Pour sa part, Mwale insiste sur le fait qu’il reste imperturbable et qu’il continuera à dénoncer les actes répréhensibles et à faire entendre la voix des citoyens concernés.
Un certain nombre de salles de rédaction à but non lucratif ont été créées dans des pays comme le Botswana, la Namibie, le Malawi et l’Afrique du Sud et le Zimbabwe pour contrer la mainmise des médias gouvernementaux et la nature inconstante des médias financés par la publicité. « Grâce à ce modèle, nous sommes en mesure de poursuivre nos enquêtes et de travailler avec d’autres dans la région », explique le journaliste d’investigation Ntibinyane Ntibinyane, cofondateur du Centre INK pour le journalisme d’investigation, basé à Gaborone. Il explique que ce modèle a permis à INK de révéler des affaires telles que les accords douteux entre le gouvernement du Botswana et un entrepreneur en construction chinois.
Outre INK, l’Inhlase Centre et MNN, d’autres sites comme The Namibian Investigative Unit et la Platforme pour le journalisme d’investigation du Malawi collaborent par le biais de l’Investigative Journalism Hub (IJHub), un projet du AmaBhungane Centre for Investigative Journalism d’Afrique du Sud. Cette coopération transnationale permet aux participants de tirer des enseignements des ateliers numériques, de partager des histoires et des compétences, et d’élargir la portée de leurs enquêtes.

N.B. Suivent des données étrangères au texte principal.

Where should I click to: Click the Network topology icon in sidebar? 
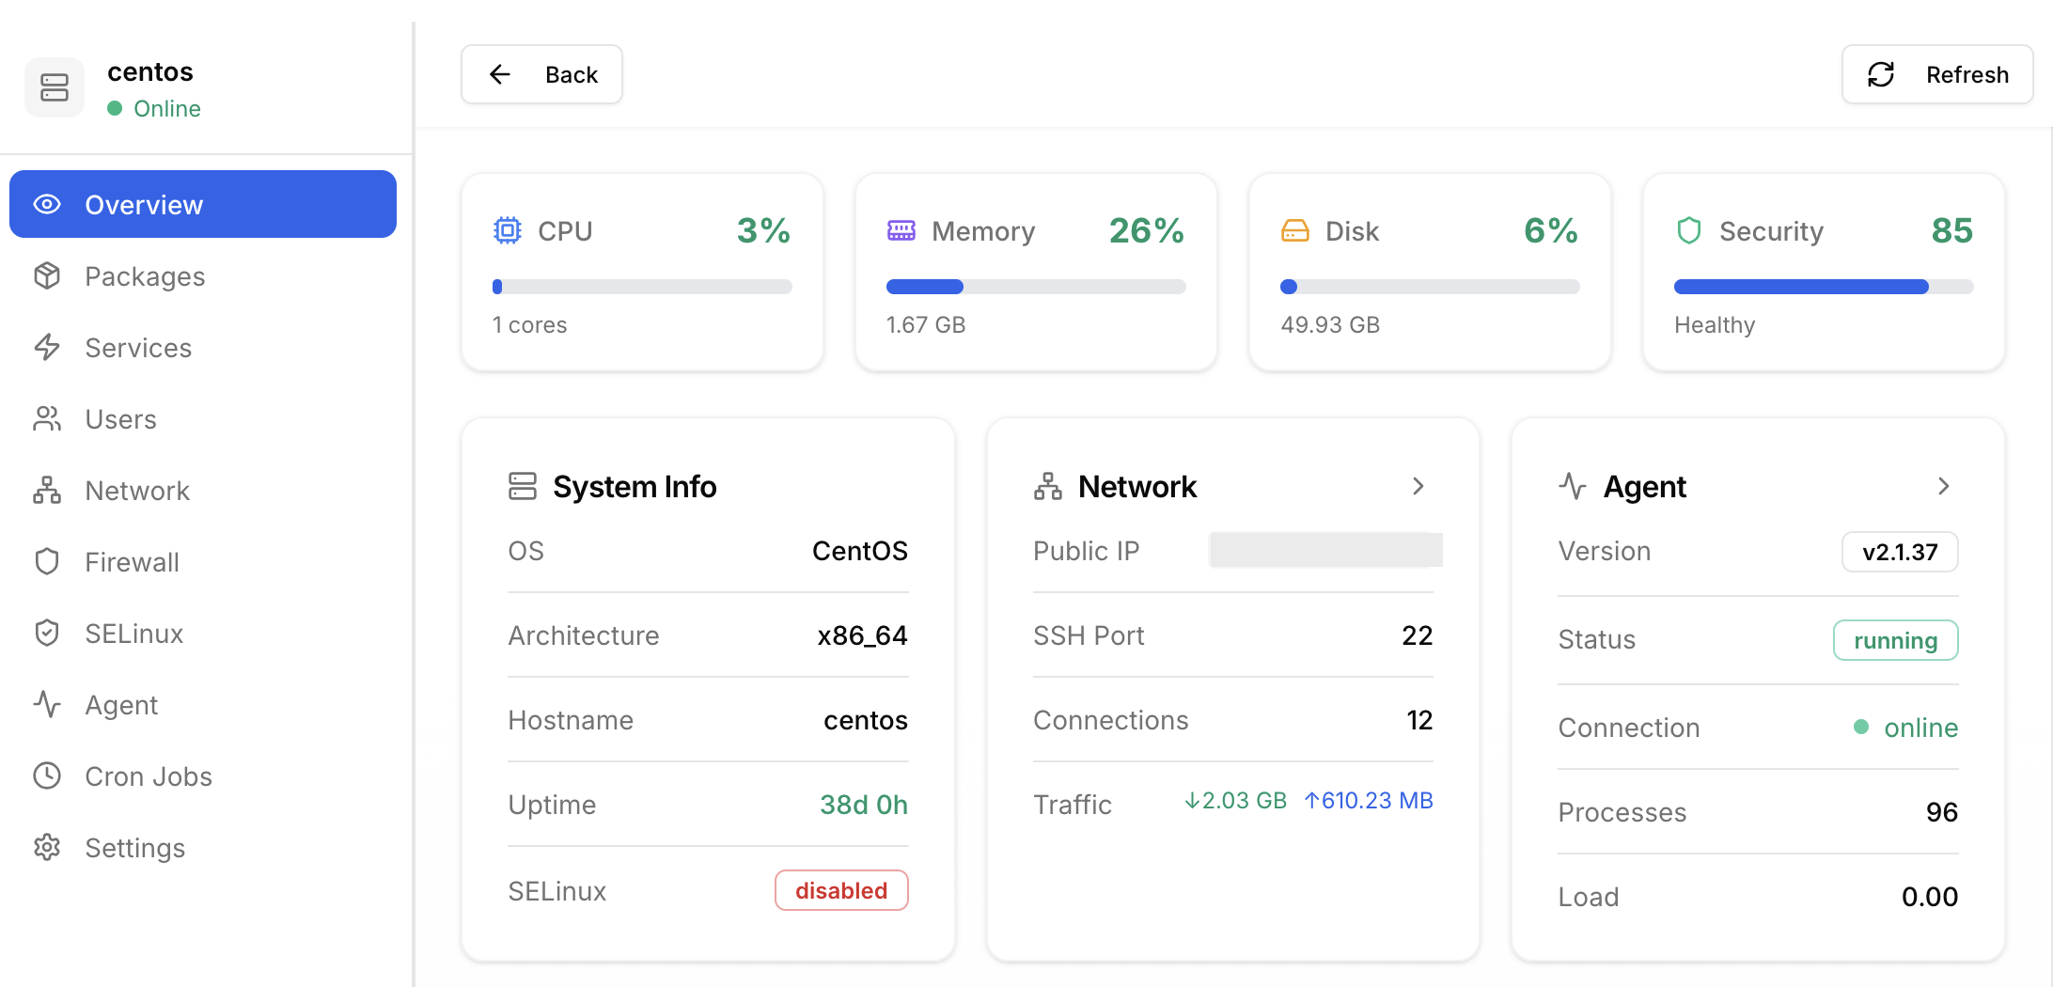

Parmi les exemples notables de cette collaboration, citons l’exposé de MNN sur le manque d’accès des citoyens du Lesotho à l’eau potable, alors que le pays vend des millions de gallons à l’Afrique du Sud voisine ; la révélation par INK de l’accaparement d’une carrière minière impliquant le vice- président Slumber Tsogwane ; et la révélation par le Centre Inhlase de la souffrance des veuves d’anciens mineurs et des violations des droits de l’homme en Eswatini.
« Nos articles ne se retrouvent pas seulement au Botswana, mais aussi dans la région et dans le monde entier », note Ntibinyane. Selon Vuyisile Hlatshwayo, de Nhlase, le réseau régional peut également contribuer à protéger les petites rédactions contre le contrecoup des sujets sensibles. « Si nous sentons que l’histoire va nous brûler les doigts, nous envoyons toujours nos histoires au Hub, et elles peuvent être publiées par des publications telles que Daily Maverick et autres », explique-t-il.

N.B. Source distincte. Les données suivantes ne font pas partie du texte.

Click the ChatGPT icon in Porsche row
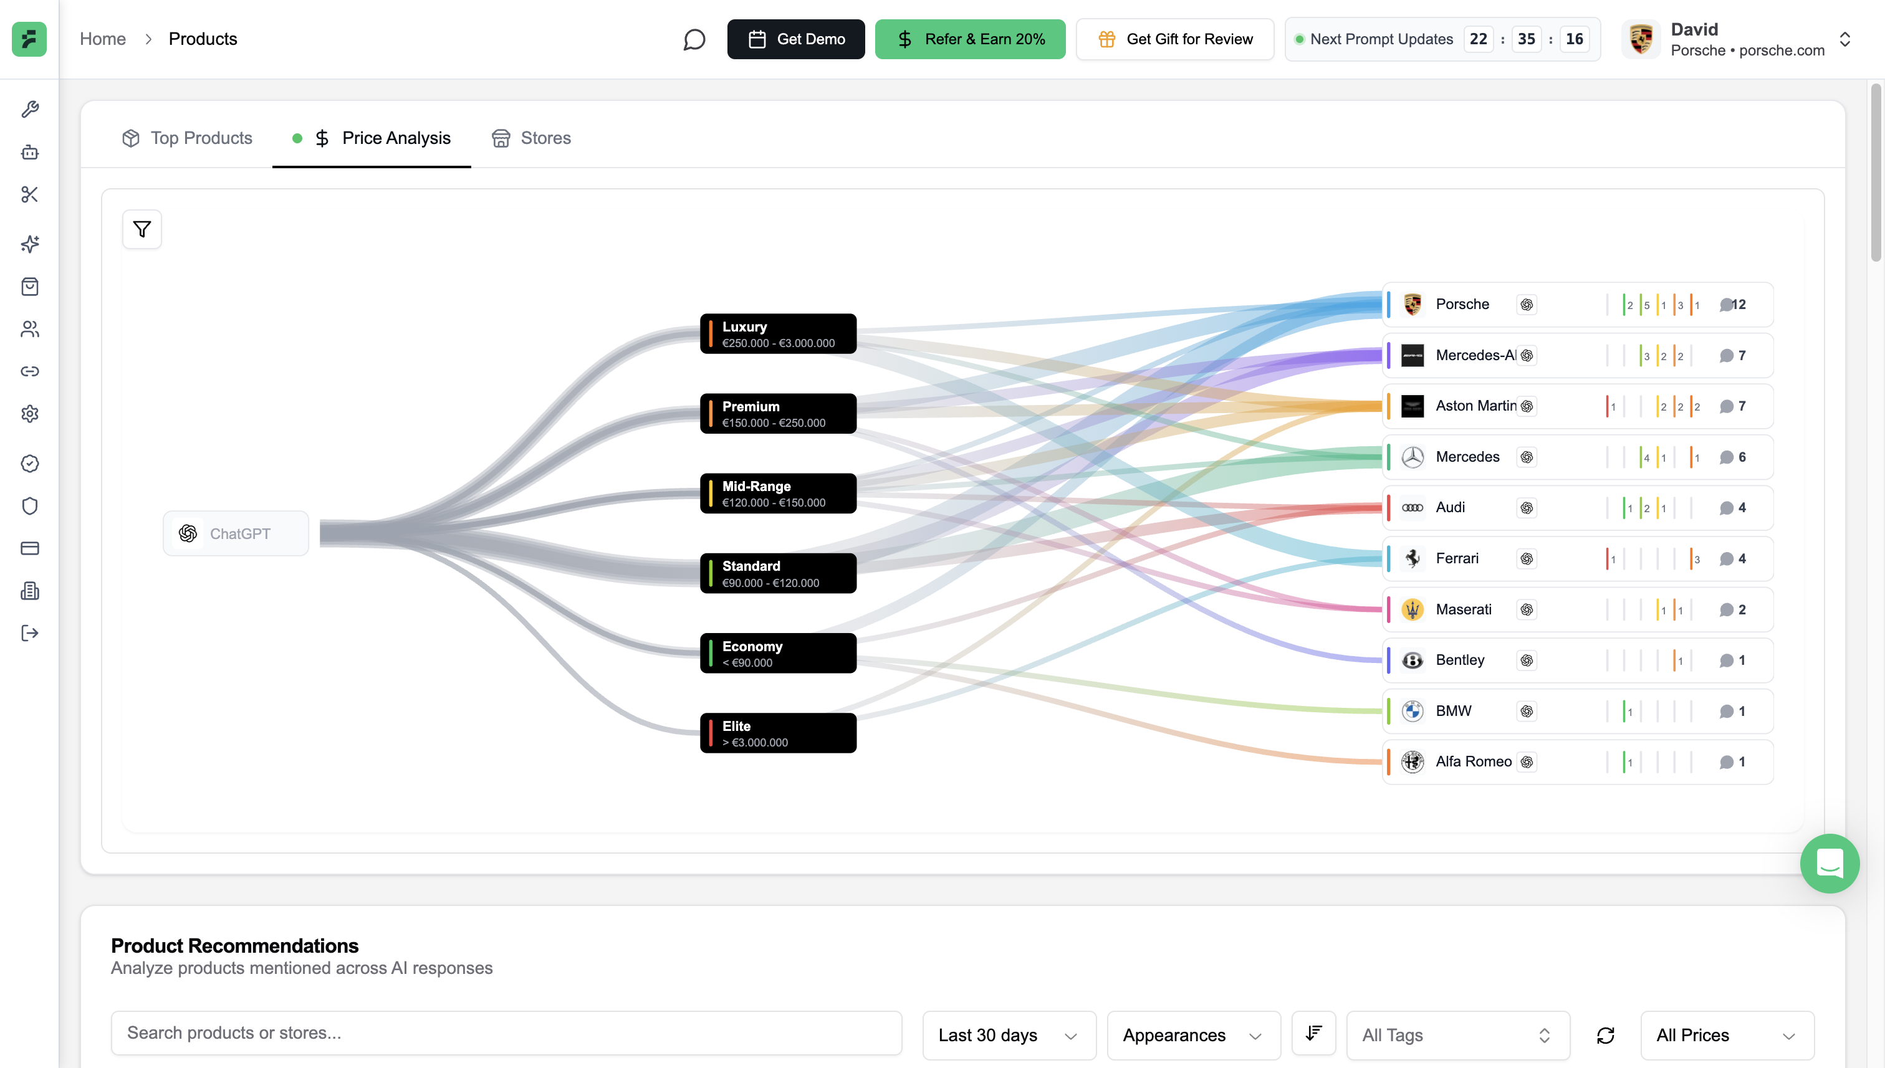Image resolution: width=1885 pixels, height=1068 pixels. click(1527, 304)
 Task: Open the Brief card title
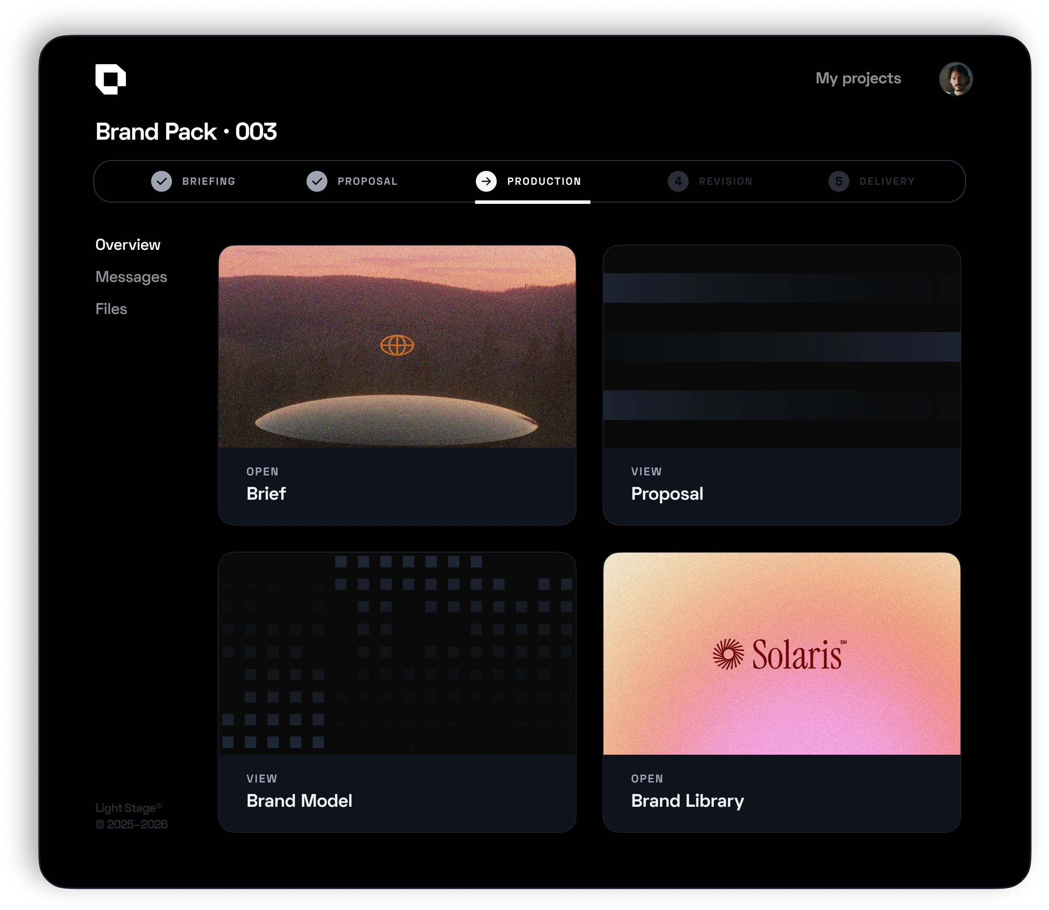pyautogui.click(x=266, y=494)
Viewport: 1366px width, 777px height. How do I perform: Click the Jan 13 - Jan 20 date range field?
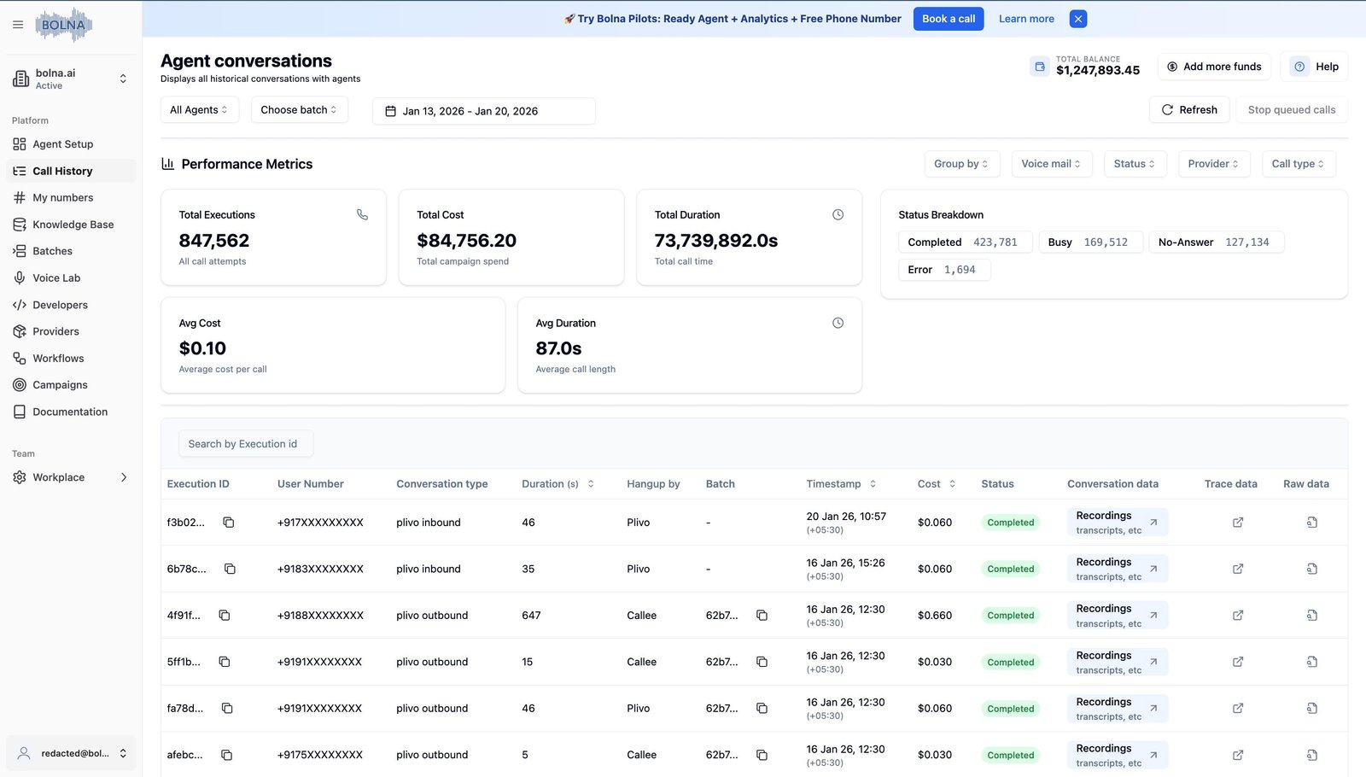tap(483, 110)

Les journalistes du Malawi, du Zimbabwe, d’Eswatini, de Zambie et de Namibie collaborent également au niveau international avec des organisations à but non lucratif telles que le Center for Collaborative Investigative Journalism (CCIJ), basé aux États-Unis, où ils peuvent bénéficier de subventions et de formations. La journaliste namibienne Sonja Smith, membre du CCIJ, a remporté des prix pour ses articles « Dying for a Drop » et « Grape Crop Brings in Millions, But Farm Workers Live a Harsh Life ».

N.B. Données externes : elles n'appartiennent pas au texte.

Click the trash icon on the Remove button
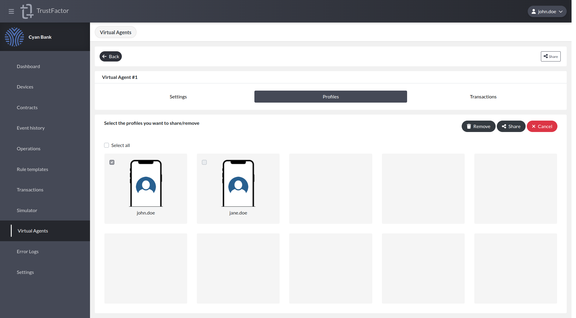The width and height of the screenshot is (576, 318). point(469,126)
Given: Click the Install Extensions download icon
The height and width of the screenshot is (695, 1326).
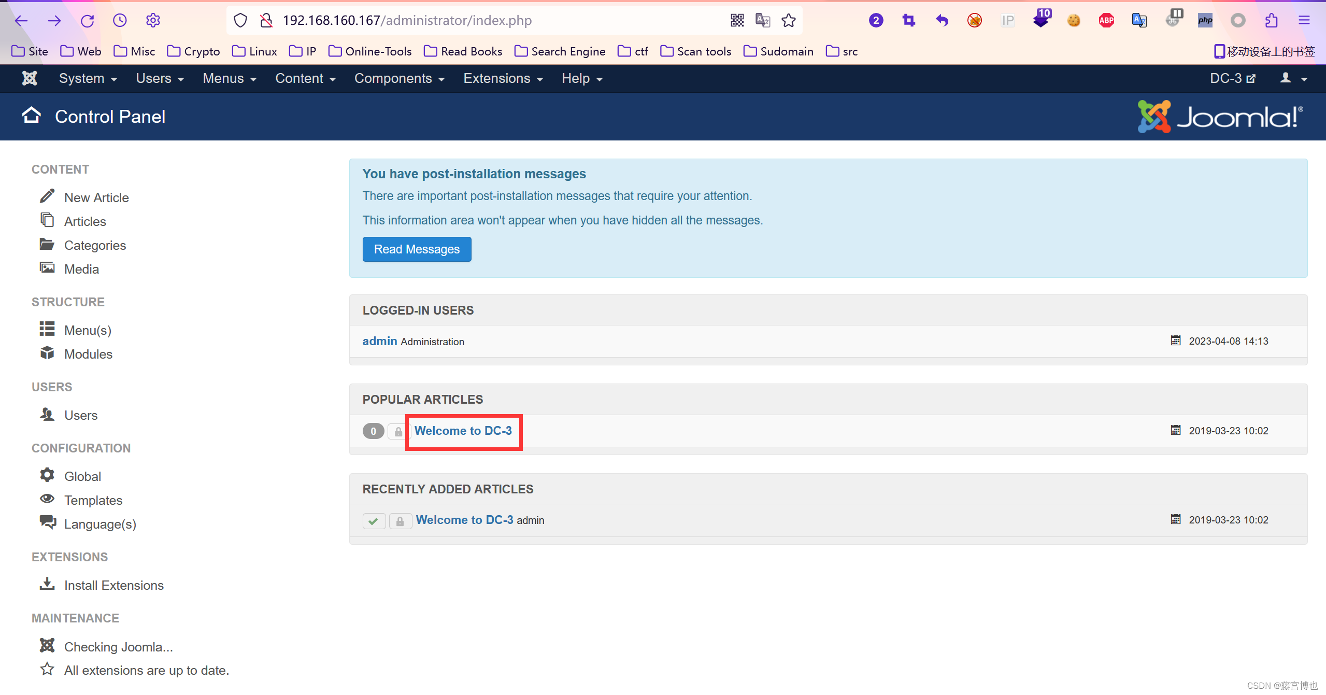Looking at the screenshot, I should tap(47, 584).
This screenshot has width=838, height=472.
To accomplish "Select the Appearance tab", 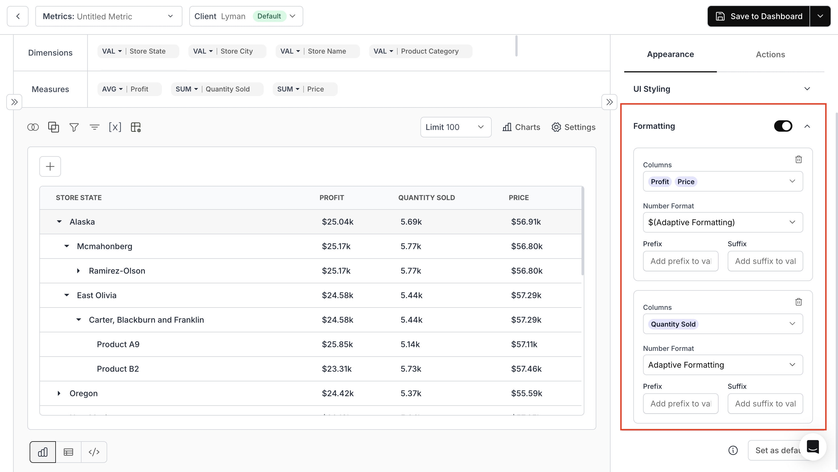I will pos(670,54).
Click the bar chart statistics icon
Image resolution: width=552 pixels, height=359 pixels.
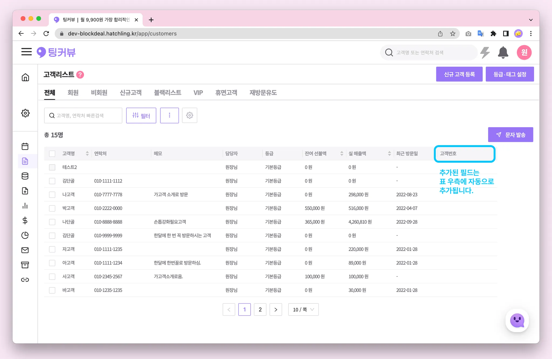pyautogui.click(x=25, y=206)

Malgré tous ces vents contraires, certains journalistes d’investigation de la région, comme Sechaba Mokhethi, sont optimistes quant à l’avenir, grâce aux possibilités croissantes de collaboration, à l’essor des financements à but non lucratif et aux nouveaux outils numériques pour raconter des histoires. « Je crois que le journalisme d’investigation est sur une voie plus brillante, malgré tous les défis auxquels nous sommes confrontés chaque jour », dit-il.
Carolyne M. Lunga est étudiante en doctorat en journalisme à la City University de Londres (Royaume-Uni) et possède dix ans d’expérience en tant qu’enseignante en journalisme. Elle donne des cours dans le programme de master en journalisme international et effectue actuellement des recherches sur le journalisme d’investigation collaboratif en Afrique australe.
Cet article a été publié par le Global Investigative Journalism Network.